A 65 nm Bayesian Neural Network Accelerator with 360 fJ/Sample In-Word GRNG for AI Uncertainty Estimation
Zephan M. Enciso, Boyang Cheng, Likai Pei, Jianbo Liu, Steven Davis, Michael Niemier, Ningyuan Cao
TL;DR
This paper tackles the challenge of uncertainty estimation in safety-critical AI by presenting a 65 nm ASIC that tightly integrates a 360 fJ/Sample in-word Gaussian RNG into SRAM to enable fully-parallel compute-in-memory for Bayesian neural networks. The approach combines partial-BNN weight structuring with a weight-decomposition scheme $w_{(i,j)} = \mu_{(i,j)} + \sigma_{(i,j)}\epsilon$, where $\epsilon \sim \mathcal{N}(0,1)$, and two CIM subarrays to compute $\mathbf{X}\mu$ and $\mathbf{X}(\sigma\epsilon)$ in parallel. A novel in-word GRNG based on capacitor thermal noise generates Gaussian samples directly inside memory, while calibration mitigates static variation errors. Experimental results on a fabricated 65 nm chip show 5.12 GSa/s RNG throughput and 102 GOp/s NN throughput in a 0.45 mm^2 die, with RNG output exhibiting near-Gaussian normality ($r$ ≈ 0.997) and favorable energy-delay characteristics. The work improves uncertainty estimation metrics (lower ECE, higher predictive entropy for errors) and demonstrates a practical path for robust, energy-efficient edge AI with embedded stochastic sampling.
Abstract
Uncertainty estimation is an indispensable capability for AI-enabled, safety-critical applications, e.g. autonomous vehicles or medical diagnosis. Bayesian neural networks (BNNs) use Bayesian statistics to provide both classification predictions and uncertainty estimation, but they suffer from high computational overhead associated with random number generation and repeated sample iterations.

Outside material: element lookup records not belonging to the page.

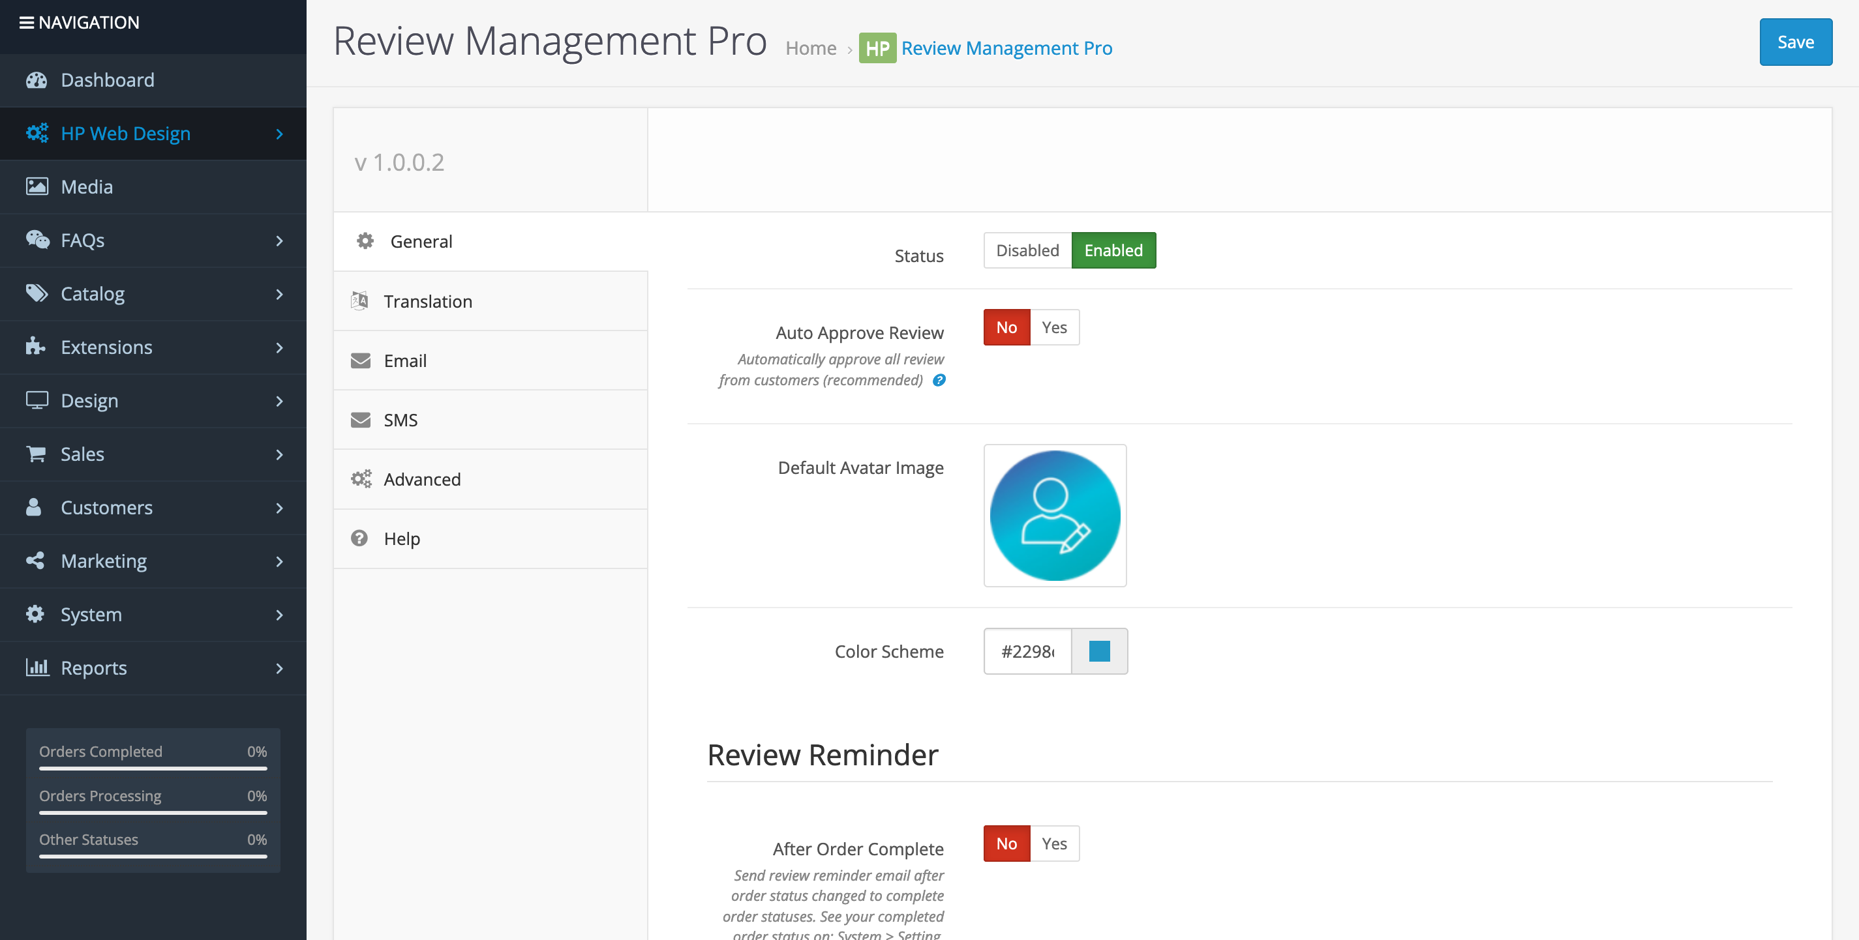Click the Save button

pos(1795,42)
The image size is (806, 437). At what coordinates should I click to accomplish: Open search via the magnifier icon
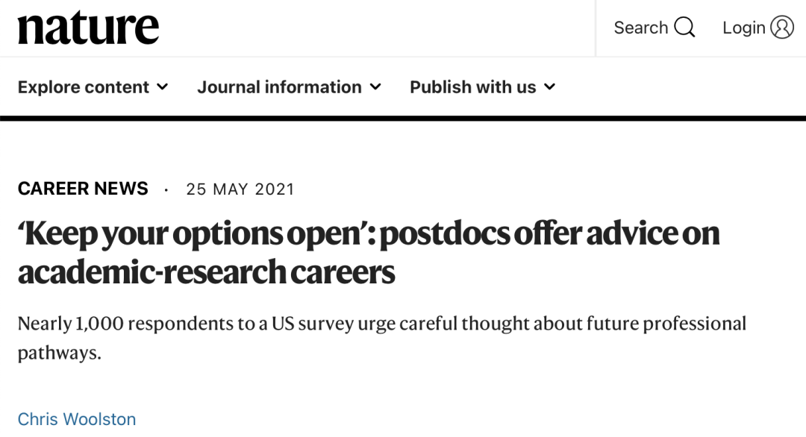point(684,27)
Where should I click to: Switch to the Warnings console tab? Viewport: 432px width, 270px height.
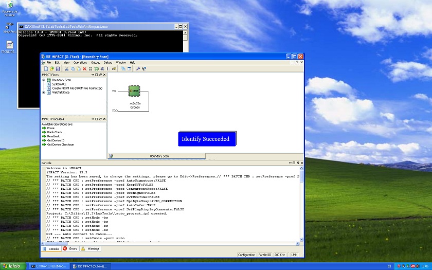[90, 248]
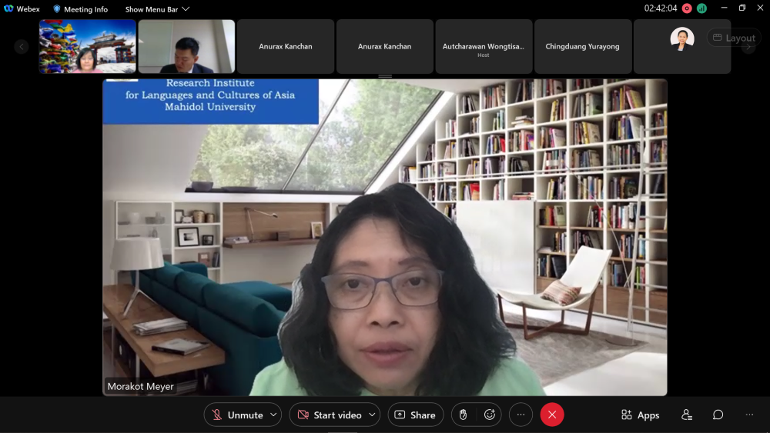770x433 pixels.
Task: Raise hand using the hand icon
Action: click(463, 415)
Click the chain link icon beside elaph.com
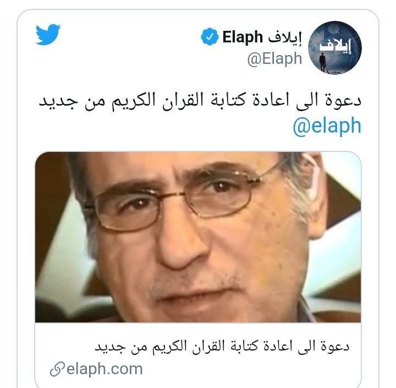This screenshot has width=396, height=388. point(57,369)
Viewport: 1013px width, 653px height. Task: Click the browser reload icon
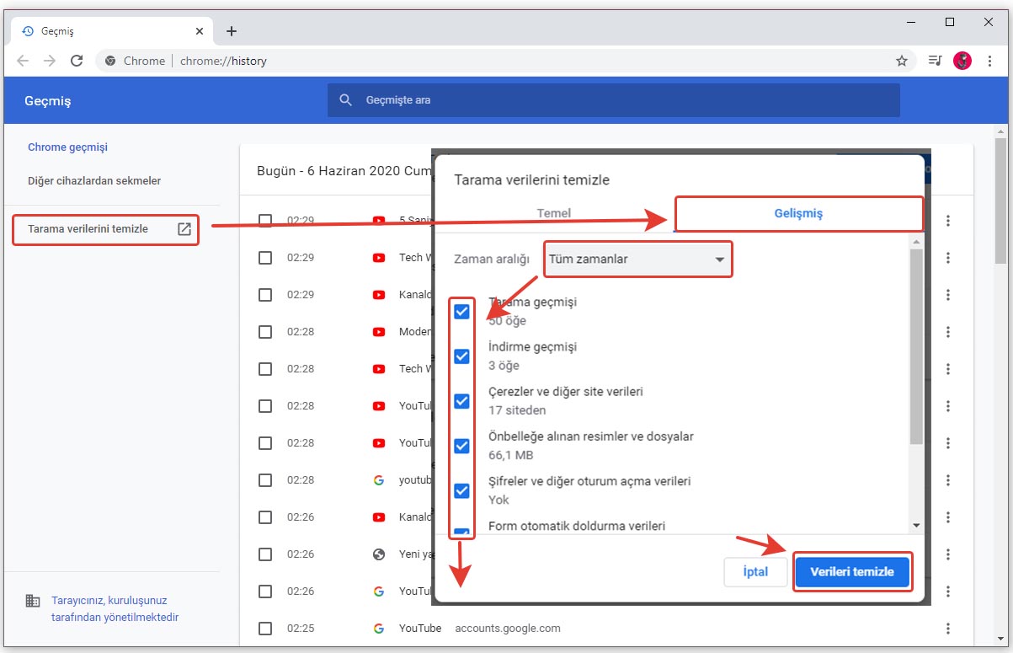(x=77, y=61)
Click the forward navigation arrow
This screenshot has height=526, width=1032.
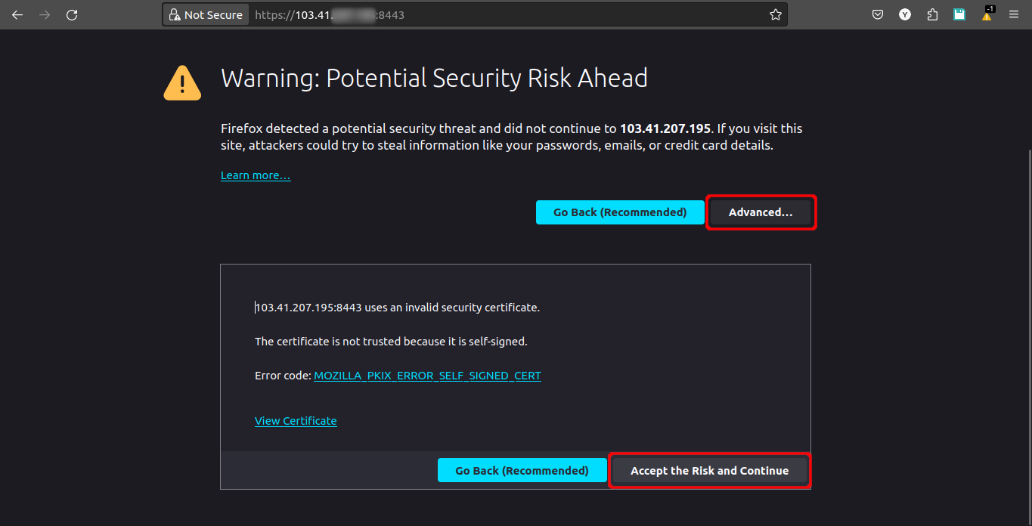[45, 14]
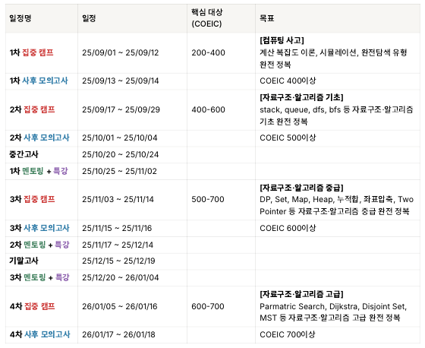The image size is (425, 348).
Task: Click the date 25/11/15 ~ 25/11/16
Action: coord(117,228)
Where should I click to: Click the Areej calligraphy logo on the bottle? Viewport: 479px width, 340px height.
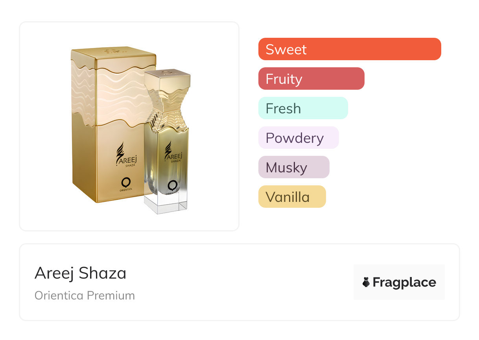coord(169,153)
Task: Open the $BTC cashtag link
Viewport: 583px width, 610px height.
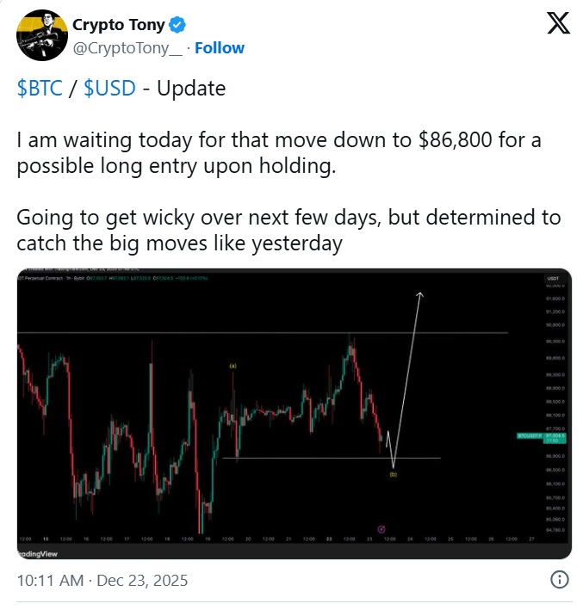Action: coord(40,89)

Furthermore, BNNs are not immediately amenable to acceleration through compute-in-memory architectures due to the frequent memory writes necessary after each RNG operation. To address these challenges, we present an ASIC that integrates 360 fJ/Sample Gaussian RNG directly into the SRAM memory words. This integration reduces RNG overhead and enables fully-parallel compute-in-memory operations for BNNs. The prototype chip achieves 5.12 GSa/s RNG throughput and 102 GOp/s neural network throughput while occupying 0.45 mm2, bringing AI uncertainty estimation to edge computation.